Even for Elon, selling a SpaceX dream as reality may be tough.

Jun 06, 2026
∙ Paid

The IPO market is back, though not quite as some would like to describe it. As SpaceX edges closer to its offering, only more attention will be given to the space (if we can call it that) behemoth and other AI devils darlings that are close in tow.

On paper, issuance is still a long way from the madness of 2021. US IPO volume has edged higher in recent years, but the five-year average remains near its lowest level in four and a half decades.

A few aftermarket stats: mean first-day returns (equal-weighted) were 11.9% in 2023, 15.3% in 2024, and 29.3% in 2025.

More revealing still is the quality of the appetite. 53% of 2025 IPOs had negative trailing earnings, and the loss-making cohort enjoyed mean first-day returns of 39.8%, against 17.2% for issuers with positive EPS. That trend tracks back in five of the six years this decade. Markets react as much to narratives as they do to fundamentals.

Ahead of the big release, we wanted to run through some comments on Musk’s history of selling narratives, some equity market plumbing on float size and Nasdaq inclusion/S&P exclusion, and the read-throughs for the upcoming AI IPOs.

Not Just a Space Company

In 2018, SpaceX President Gwynne Shotwell said that the company would not go public until it was flying regularly to Mars.
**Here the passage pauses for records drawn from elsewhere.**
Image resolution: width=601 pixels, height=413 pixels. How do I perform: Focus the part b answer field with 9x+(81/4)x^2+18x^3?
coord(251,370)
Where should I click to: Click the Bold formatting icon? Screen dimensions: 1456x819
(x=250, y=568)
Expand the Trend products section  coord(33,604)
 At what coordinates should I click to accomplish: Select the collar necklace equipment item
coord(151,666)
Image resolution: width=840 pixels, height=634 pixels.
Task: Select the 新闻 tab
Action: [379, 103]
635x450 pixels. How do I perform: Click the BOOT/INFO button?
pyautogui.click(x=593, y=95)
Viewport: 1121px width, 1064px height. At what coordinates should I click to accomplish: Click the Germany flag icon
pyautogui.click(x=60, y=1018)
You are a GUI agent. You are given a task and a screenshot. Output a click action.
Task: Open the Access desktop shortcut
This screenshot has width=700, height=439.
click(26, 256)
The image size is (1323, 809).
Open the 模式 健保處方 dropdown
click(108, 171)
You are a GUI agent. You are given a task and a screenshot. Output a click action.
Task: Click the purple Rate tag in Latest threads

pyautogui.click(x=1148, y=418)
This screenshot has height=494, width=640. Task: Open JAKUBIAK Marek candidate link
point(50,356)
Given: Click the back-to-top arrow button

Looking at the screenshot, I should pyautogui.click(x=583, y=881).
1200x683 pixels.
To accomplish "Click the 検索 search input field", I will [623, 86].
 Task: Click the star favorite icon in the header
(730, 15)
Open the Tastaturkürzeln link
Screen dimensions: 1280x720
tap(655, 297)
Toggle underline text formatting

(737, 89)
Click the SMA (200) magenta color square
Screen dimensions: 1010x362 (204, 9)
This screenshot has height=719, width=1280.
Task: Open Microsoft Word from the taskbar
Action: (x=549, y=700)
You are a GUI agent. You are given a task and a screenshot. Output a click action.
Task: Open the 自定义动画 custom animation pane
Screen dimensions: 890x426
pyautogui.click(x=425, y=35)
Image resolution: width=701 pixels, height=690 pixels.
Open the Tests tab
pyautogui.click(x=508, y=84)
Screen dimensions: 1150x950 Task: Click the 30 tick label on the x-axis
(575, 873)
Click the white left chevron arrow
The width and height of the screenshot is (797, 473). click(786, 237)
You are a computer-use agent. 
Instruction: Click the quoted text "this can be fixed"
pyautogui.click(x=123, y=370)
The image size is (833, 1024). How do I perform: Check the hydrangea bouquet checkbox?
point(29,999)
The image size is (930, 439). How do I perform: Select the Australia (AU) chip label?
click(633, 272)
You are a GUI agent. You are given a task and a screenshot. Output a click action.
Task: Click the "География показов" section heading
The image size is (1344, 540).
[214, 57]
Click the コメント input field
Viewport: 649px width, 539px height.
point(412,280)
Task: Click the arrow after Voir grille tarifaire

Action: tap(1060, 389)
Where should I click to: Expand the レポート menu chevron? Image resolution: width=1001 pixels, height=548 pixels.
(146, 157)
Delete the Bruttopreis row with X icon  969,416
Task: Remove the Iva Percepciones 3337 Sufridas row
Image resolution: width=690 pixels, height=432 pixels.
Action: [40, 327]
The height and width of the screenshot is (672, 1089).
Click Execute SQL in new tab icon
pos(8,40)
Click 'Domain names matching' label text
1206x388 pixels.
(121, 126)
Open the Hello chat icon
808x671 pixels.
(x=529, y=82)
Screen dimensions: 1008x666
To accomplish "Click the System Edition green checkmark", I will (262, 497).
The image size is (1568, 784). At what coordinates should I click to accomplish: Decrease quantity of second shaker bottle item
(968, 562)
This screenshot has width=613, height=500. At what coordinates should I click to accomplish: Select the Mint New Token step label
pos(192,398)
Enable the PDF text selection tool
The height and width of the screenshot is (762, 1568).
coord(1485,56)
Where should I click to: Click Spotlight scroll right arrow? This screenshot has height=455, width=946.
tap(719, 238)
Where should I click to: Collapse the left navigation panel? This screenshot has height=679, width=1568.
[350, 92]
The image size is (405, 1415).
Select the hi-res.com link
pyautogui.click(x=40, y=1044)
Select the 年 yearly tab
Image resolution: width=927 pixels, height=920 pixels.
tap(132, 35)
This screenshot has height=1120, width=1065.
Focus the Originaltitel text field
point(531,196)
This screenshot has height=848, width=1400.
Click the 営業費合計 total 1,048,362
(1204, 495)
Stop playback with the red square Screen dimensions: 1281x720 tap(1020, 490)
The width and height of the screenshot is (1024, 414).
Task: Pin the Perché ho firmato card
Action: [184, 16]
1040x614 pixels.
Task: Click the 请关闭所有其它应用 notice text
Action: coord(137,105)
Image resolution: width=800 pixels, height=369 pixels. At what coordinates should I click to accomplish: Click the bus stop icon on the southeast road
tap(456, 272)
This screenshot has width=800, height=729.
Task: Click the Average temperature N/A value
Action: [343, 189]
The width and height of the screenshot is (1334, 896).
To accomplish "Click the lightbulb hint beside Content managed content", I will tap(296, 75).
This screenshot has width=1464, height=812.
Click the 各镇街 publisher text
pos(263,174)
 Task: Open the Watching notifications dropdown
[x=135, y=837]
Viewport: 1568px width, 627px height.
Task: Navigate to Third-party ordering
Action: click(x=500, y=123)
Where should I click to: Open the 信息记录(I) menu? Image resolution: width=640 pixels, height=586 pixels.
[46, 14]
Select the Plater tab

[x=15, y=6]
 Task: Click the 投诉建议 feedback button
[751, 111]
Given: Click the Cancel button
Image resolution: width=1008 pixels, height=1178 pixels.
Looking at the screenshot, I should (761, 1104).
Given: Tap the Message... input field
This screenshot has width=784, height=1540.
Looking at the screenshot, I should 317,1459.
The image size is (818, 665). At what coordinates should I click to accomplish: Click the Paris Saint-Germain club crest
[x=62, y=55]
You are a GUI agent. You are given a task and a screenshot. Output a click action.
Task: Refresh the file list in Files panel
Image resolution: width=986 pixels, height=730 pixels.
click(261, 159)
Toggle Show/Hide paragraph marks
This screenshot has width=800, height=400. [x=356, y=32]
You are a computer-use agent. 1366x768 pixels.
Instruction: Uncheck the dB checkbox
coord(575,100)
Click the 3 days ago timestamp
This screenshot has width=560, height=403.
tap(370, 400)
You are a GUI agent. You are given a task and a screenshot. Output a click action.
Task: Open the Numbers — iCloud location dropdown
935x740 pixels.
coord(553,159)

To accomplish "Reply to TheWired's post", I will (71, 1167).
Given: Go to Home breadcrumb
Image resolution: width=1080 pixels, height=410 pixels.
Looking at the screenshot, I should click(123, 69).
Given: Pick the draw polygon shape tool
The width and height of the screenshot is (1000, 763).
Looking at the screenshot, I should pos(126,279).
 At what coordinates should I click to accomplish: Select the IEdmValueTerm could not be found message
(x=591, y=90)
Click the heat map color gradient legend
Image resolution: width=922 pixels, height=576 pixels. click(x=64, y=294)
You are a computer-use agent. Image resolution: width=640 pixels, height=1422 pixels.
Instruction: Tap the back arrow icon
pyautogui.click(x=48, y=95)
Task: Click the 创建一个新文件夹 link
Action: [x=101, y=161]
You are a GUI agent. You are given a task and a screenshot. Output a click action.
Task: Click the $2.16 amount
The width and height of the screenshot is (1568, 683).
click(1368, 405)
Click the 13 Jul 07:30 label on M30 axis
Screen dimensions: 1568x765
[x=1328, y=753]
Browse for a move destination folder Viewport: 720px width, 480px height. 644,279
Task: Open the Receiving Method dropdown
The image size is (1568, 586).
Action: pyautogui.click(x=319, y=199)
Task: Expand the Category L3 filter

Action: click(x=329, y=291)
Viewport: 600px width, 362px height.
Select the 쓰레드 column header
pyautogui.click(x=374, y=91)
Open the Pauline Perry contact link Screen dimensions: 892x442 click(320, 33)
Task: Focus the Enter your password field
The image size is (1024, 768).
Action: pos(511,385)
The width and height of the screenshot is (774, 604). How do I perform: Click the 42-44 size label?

Musk himself had echoed a similar thought over the years. For a space company, that makes sense. Having to stand up and explain your quarter to shareholders has its drawbacks. And for a research-heavy, capex-heavy company, focusing on engineering progress matters far more than quarter-to-quarter bottom lines. But that old logic has collided with a new reality. The dream has got bigger, as has the bill.